▼▼▼
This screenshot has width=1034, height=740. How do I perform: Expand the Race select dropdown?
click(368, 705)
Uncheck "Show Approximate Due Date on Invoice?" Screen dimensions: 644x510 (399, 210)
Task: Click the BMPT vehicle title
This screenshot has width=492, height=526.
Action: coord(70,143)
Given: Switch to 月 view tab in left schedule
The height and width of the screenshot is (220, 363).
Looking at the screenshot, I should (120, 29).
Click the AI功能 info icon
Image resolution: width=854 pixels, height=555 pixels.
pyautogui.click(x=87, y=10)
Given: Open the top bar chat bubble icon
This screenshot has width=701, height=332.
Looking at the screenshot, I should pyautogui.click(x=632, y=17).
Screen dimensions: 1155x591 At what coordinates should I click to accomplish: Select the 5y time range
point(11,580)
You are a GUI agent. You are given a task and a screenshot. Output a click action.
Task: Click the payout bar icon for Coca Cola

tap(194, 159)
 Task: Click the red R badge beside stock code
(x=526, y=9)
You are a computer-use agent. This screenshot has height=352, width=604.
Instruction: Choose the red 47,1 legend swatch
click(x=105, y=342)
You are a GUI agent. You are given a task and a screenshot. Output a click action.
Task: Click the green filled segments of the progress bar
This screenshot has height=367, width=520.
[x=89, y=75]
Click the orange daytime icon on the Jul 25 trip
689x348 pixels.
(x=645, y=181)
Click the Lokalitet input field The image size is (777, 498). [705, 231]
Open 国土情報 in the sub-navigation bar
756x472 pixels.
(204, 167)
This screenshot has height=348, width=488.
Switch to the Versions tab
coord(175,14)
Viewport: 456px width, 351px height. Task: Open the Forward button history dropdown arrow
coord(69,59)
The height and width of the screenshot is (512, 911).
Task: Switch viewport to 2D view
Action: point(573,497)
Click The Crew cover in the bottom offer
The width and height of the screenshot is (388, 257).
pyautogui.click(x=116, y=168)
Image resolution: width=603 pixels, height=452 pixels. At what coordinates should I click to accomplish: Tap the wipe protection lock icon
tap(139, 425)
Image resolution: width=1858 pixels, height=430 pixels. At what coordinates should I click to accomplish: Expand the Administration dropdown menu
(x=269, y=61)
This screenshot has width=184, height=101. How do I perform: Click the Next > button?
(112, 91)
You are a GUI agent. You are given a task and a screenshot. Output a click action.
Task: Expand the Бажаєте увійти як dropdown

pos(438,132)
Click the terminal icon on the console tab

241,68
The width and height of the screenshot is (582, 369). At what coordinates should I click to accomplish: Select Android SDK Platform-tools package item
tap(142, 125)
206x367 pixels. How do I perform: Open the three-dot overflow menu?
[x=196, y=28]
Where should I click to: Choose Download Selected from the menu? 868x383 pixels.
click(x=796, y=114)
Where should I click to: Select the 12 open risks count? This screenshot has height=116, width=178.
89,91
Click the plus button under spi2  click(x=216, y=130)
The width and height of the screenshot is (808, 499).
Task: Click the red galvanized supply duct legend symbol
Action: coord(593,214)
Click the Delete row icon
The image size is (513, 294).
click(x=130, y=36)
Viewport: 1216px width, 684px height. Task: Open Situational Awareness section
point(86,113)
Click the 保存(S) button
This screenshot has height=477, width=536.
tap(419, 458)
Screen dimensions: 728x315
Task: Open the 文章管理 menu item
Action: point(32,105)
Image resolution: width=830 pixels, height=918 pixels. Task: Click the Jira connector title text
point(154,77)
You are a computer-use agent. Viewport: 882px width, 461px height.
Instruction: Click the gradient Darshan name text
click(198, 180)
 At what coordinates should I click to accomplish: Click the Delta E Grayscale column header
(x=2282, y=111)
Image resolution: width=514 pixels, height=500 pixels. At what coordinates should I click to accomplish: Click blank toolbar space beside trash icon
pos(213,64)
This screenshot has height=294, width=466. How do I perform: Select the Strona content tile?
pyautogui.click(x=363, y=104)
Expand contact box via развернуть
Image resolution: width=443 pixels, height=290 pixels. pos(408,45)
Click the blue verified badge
▲▲▲
Please transcribe the entire listing precisely.

This screenshot has width=1034, height=740. How do I perform: Expand the Race select dropdown?
click(368, 705)
Uncheck "Show Approximate Due Date on Invoice?" Screen dimensions: 644x510 (399, 210)
Task: Click the BMPT vehicle title
This screenshot has width=492, height=526.
Action: coord(70,143)
Given: Switch to 月 view tab in left schedule
The height and width of the screenshot is (220, 363).
Looking at the screenshot, I should (120, 29).
Click the AI功能 info icon
Image resolution: width=854 pixels, height=555 pixels.
pyautogui.click(x=87, y=10)
Given: Open the top bar chat bubble icon
This screenshot has width=701, height=332.
Looking at the screenshot, I should pyautogui.click(x=632, y=17).
Screen dimensions: 1155x591 At what coordinates should I click to accomplish: Select the 5y time range
point(11,580)
You are a GUI agent. You are given a task and a screenshot. Output a click action.
Task: Click the payout bar icon for Coca Cola

tap(194, 159)
 Task: Click the red R badge beside stock code
(x=526, y=9)
You are a computer-use agent. This screenshot has height=352, width=604.
Instruction: Choose the red 47,1 legend swatch
click(x=105, y=342)
You are a GUI agent. You are given a task and a screenshot. Output a click action.
Task: Click the green filled segments of the progress bar
This screenshot has height=367, width=520.
[x=89, y=75]
Click the orange daytime icon on the Jul 25 trip
689x348 pixels.
(x=645, y=181)
Click the Lokalitet input field The image size is (777, 498). [705, 231]
Open 国土情報 in the sub-navigation bar
756x472 pixels.
(204, 167)
This screenshot has height=348, width=488.
Switch to the Versions tab
coord(175,14)
Viewport: 456px width, 351px height. Task: Open the Forward button history dropdown arrow
coord(69,59)
The height and width of the screenshot is (512, 911).
Task: Switch viewport to 2D view
Action: point(573,497)
Click The Crew cover in the bottom offer
The width and height of the screenshot is (388, 257).
pyautogui.click(x=116, y=168)
Image resolution: width=603 pixels, height=452 pixels. At what coordinates should I click to accomplish: Tap the wipe protection lock icon
tap(139, 425)
Image resolution: width=1858 pixels, height=430 pixels. At what coordinates should I click to accomplish: Expand the Administration dropdown menu
(x=269, y=61)
This screenshot has width=184, height=101. How do I perform: Click the Next > button?
(112, 91)
You are a GUI agent. You are given a task and a screenshot. Output a click action.
Task: Expand the Бажаєте увійти як dropdown

pos(438,132)
Click the terminal icon on the console tab

241,68
The width and height of the screenshot is (582, 369). At what coordinates should I click to accomplish: Select Android SDK Platform-tools package item
tap(142, 125)
206x367 pixels. How do I perform: Open the three-dot overflow menu?
[x=196, y=28]
Where should I click to: Choose Download Selected from the menu? 868x383 pixels.
click(x=796, y=114)
Where should I click to: Select the 12 open risks count? This screenshot has height=116, width=178.
89,91
Click the plus button under spi2  click(x=216, y=130)
The width and height of the screenshot is (808, 499).
Task: Click the red galvanized supply duct legend symbol
Action: coord(593,214)
Click the Delete row icon
The image size is (513, 294).
click(x=130, y=36)
Viewport: 1216px width, 684px height. Task: Open Situational Awareness section
point(86,113)
Click the 保存(S) button
This screenshot has height=477, width=536.
tap(419, 458)
Screen dimensions: 728x315
Task: Open the 文章管理 menu item
Action: point(32,105)
Image resolution: width=830 pixels, height=918 pixels. Task: Click the Jira connector title text
point(154,77)
You are a computer-use agent. Viewport: 882px width, 461px height.
Instruction: Click the gradient Darshan name text
click(198, 180)
 At what coordinates should I click to accomplish: Click the Delta E Grayscale column header
(x=2282, y=111)
Image resolution: width=514 pixels, height=500 pixels. At what coordinates should I click to accomplish: Click blank toolbar space beside trash icon
pos(213,64)
This screenshot has height=294, width=466. How do I perform: Select the Strona content tile?
pyautogui.click(x=363, y=104)
Expand contact box via развернуть
Image resolution: width=443 pixels, height=290 pixels. pos(408,45)
Click the blue verified badge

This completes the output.